▸ **Task prompt**: Pull every line containing the word "logo" from the records.

Start of Data shown

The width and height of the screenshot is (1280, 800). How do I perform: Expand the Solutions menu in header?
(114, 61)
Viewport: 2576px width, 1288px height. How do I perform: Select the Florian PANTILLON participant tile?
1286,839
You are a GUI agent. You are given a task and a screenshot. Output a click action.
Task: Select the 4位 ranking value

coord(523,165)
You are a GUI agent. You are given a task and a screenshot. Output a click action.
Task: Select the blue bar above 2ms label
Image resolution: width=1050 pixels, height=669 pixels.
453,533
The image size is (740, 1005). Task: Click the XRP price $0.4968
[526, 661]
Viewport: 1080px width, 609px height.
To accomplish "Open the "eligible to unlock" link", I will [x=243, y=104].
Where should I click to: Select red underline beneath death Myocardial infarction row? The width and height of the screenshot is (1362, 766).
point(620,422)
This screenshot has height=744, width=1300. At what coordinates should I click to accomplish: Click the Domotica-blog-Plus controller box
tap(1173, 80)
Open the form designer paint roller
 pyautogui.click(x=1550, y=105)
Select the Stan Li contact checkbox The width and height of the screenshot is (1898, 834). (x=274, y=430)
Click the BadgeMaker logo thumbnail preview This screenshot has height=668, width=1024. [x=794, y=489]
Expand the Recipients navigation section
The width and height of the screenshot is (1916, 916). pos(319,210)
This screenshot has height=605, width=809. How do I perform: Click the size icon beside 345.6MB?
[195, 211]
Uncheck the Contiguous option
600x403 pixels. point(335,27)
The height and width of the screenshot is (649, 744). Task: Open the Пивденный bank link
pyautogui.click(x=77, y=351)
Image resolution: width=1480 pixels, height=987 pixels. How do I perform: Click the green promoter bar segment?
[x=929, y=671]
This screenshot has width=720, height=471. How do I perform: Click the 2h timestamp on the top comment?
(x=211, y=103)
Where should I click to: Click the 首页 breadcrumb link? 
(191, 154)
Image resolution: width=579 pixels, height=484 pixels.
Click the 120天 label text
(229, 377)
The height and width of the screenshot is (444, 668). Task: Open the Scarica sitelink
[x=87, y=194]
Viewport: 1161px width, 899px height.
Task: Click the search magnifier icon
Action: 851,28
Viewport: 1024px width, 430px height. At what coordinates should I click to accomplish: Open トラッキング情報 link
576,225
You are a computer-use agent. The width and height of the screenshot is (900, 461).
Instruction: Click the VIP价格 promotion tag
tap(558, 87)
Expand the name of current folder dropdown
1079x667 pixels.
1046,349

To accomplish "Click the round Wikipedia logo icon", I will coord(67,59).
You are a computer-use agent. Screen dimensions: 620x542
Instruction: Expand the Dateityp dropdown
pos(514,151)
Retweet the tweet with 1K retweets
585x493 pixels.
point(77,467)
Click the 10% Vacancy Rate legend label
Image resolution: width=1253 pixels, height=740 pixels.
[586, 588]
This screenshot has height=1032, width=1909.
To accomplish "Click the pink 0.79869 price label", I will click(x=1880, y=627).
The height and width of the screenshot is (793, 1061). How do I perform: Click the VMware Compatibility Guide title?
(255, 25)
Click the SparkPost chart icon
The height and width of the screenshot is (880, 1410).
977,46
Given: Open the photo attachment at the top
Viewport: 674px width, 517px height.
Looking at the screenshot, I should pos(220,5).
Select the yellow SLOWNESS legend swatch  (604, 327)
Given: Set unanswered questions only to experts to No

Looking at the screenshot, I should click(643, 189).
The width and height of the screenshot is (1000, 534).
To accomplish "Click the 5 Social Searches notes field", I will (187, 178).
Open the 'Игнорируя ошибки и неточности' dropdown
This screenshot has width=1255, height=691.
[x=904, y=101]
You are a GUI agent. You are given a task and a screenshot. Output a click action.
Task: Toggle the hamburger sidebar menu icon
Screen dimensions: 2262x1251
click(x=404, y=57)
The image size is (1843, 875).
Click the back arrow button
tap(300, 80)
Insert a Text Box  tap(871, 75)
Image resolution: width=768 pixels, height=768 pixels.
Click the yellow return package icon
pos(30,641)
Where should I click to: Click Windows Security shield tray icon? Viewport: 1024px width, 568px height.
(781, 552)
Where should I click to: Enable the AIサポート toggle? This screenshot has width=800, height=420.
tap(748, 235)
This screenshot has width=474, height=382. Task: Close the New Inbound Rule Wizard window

End of Data shown

▸ **Result for this task**:
Click the BadgeMaker logo thumbnail preview This screenshot has height=668, width=1024. [x=794, y=489]
To accomplish "Click the round Wikipedia logo icon", I will coord(67,59).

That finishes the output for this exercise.